# [Written exercise]
Copy out the data verbatim, starting with the line containing "Click the red Stop VM icon" and continuing through the line containing "tap(303, 323)".

# [Dataset records]
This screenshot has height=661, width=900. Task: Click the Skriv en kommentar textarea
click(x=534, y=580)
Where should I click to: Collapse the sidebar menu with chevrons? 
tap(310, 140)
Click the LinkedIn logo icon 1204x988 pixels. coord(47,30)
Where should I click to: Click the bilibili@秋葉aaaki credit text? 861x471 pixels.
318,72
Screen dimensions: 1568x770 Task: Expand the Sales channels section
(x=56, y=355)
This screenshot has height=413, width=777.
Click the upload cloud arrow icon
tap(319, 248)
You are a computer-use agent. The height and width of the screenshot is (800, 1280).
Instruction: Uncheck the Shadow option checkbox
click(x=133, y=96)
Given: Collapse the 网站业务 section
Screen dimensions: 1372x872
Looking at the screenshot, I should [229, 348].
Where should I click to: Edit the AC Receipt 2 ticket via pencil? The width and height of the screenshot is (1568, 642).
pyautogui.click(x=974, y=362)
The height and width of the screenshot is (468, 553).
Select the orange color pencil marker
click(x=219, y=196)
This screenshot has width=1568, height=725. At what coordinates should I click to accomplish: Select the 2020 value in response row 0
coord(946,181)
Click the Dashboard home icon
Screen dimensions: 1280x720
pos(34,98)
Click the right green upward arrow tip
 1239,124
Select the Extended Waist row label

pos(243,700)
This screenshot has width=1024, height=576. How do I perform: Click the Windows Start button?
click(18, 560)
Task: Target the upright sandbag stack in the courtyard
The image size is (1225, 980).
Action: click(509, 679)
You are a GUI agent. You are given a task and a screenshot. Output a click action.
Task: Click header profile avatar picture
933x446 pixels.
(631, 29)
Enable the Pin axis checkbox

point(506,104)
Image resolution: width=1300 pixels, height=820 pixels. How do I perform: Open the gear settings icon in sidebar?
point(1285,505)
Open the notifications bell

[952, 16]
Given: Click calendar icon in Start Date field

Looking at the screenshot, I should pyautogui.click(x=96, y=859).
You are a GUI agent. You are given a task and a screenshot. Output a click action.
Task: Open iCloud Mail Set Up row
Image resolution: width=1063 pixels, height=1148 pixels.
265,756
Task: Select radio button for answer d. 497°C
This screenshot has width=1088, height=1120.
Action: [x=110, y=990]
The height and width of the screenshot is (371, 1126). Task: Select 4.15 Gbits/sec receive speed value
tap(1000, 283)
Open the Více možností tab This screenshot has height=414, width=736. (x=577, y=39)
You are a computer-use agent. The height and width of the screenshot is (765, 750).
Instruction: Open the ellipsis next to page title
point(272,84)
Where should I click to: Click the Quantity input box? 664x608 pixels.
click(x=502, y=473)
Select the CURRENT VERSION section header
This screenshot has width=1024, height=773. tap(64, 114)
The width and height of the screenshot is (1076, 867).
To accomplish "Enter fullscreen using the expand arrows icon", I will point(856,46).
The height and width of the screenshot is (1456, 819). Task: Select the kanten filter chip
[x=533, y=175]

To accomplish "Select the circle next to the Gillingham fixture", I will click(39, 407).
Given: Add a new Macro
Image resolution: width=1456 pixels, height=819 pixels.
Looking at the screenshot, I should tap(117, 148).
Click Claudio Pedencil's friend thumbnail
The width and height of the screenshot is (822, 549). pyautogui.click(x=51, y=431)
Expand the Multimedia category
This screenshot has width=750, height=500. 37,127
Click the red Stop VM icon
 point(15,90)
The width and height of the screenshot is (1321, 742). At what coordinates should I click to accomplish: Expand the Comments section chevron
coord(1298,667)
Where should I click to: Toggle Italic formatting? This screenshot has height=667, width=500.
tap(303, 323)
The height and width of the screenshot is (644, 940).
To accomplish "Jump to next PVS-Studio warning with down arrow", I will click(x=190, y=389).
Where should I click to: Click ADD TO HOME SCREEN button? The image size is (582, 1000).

# [Answer in full]
Click the red Stop VM icon
 point(15,90)
The width and height of the screenshot is (1321, 742). At what coordinates should I click to accomplish: Expand the Comments section chevron
coord(1298,667)
Where should I click to: Toggle Italic formatting? This screenshot has height=667, width=500.
tap(303, 323)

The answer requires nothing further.